De White Stripes, la majorité des leaders d’opinions qui sévissent dans le monde de la musique ne retiennent en général que les trois premiers albums comme étant la pierre angulaire de leur relativement courte carrière, ce qui peut tout de même paraître très réducteur vis-à-vis d’un groupe qui aura joué un rôle de facilitateur entre une musique, qui n’avait déjà plus à cette époque rien de subversive, et le grand public en manque de guitares fuzz dans une décennie embrigadée par d’immondes artistes R’n’B. Ce qui en soi n’était déjà pas si mal et qui mérite certainement mieux que le dédain méprisable dont le groupe semble faire l’objet aujourd’hui.
Supergroupes
Parallèlement aux White Stripes, Jack White formera, avec Brendan Benson notamment, The Raconteurs au mitan des années 2000. Groupe avec lequel il distribuera le bâton à ses détracteurs pour se faire molester, le groupe n’étant rien de plus qu’une réunion de musiciens relativement connus d’un certain milieu et ne proposant qu’une relecture d’un Rock daté seventies lourdaud dont White semble assez friand. Rien de bien génial, mais rien de véritablement honteux non plus. On gardera de l’aventure – deux albums : Broken Boy Soldiers et Consolers Of The Lonely – quelques titres qui, sans crier gare, ont eu une certaine efficacité, tels Steady As She Goes chanté par White sur le premier, et quelques titres aux arrangements un peu plus subtils signés par Benson sur le second. Pas de quoi fouetter un chat. En hiatus depuis 2010, plus aucun projet commun n’a l’air d’actualité. On ne s’en formalisera pas.

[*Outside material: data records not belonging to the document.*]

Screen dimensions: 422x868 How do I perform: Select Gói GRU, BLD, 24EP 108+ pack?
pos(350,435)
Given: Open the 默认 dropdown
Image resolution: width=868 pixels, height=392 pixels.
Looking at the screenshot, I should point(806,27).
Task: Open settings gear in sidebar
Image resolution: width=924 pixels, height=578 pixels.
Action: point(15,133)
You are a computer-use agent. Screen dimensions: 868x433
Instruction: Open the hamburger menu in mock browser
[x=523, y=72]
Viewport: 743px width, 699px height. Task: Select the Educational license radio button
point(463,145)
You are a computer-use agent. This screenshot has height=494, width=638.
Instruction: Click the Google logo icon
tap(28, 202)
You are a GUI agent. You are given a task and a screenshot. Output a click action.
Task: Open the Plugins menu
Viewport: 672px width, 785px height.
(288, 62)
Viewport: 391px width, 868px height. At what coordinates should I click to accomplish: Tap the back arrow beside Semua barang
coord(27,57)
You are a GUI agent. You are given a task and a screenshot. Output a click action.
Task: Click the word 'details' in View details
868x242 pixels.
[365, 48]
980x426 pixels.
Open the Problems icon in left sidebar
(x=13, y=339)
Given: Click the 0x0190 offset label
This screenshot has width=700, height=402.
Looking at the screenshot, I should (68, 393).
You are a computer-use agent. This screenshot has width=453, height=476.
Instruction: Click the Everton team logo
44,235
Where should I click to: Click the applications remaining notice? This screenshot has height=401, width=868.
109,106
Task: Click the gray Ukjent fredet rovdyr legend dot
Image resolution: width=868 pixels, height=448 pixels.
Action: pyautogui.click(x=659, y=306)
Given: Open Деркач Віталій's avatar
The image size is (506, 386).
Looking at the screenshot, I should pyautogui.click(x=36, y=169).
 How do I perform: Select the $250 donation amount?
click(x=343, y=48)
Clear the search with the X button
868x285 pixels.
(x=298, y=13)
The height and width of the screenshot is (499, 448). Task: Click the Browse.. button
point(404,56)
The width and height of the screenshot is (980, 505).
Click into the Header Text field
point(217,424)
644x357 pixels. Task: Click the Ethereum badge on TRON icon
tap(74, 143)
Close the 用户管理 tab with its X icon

Autre lubie, The Dead Weather, chose Zeppelinienne informe formée avec l’aide d’Alison Mosshart des Kills et de Dean Fertita (QOTSA) entre-autres. Sur ce projet, Jack White a attrapé le syndrome Dave Grohl… à l’envers, passant de la guitare à la batterie, laissant le soin à Dean Fertita et Alison Mosshart de nous infliger les plans mille fois rabâchés du duo Plant/Page, avec du gros son et sans aucune originalité. Pénible. Trois albums parus à ce jour, curieusement assez bien accueillis par la presse spécialisée et par les blogueurs de tous poils.
Du rouge contre du bleu
Quand sort en 2012 Blunderbuss, son premier album solo, à moins de faire partie d’un fan club transi et aveuglé par une certaine bigoterie à l’endroit de ce bon vieux Jack, il fallait vraiment avoir envie de plonger dedans, surtout que beaucoup d’eau avait coulé sous les ponts et qu’une énième mutation psychédélique plus ou moins excitante s’était faite jour, sans parler d’une scène garage bien vivace. La roue tourne toujours. Les vieux détracteurs de Jack White n’ont d’ailleurs probablement pas écouté ce disque, pourtant pas si mauvais qu’on aurait pu le croire. Bien entendu, la fraîcheur des débuts a disparu, l’urgence aussi. L’album est d’ailleurs par moment assez ampoulé. Mais il comporte aussi son lot de réussites. Tout comme Lazaretto, sorti deux ans plus tard.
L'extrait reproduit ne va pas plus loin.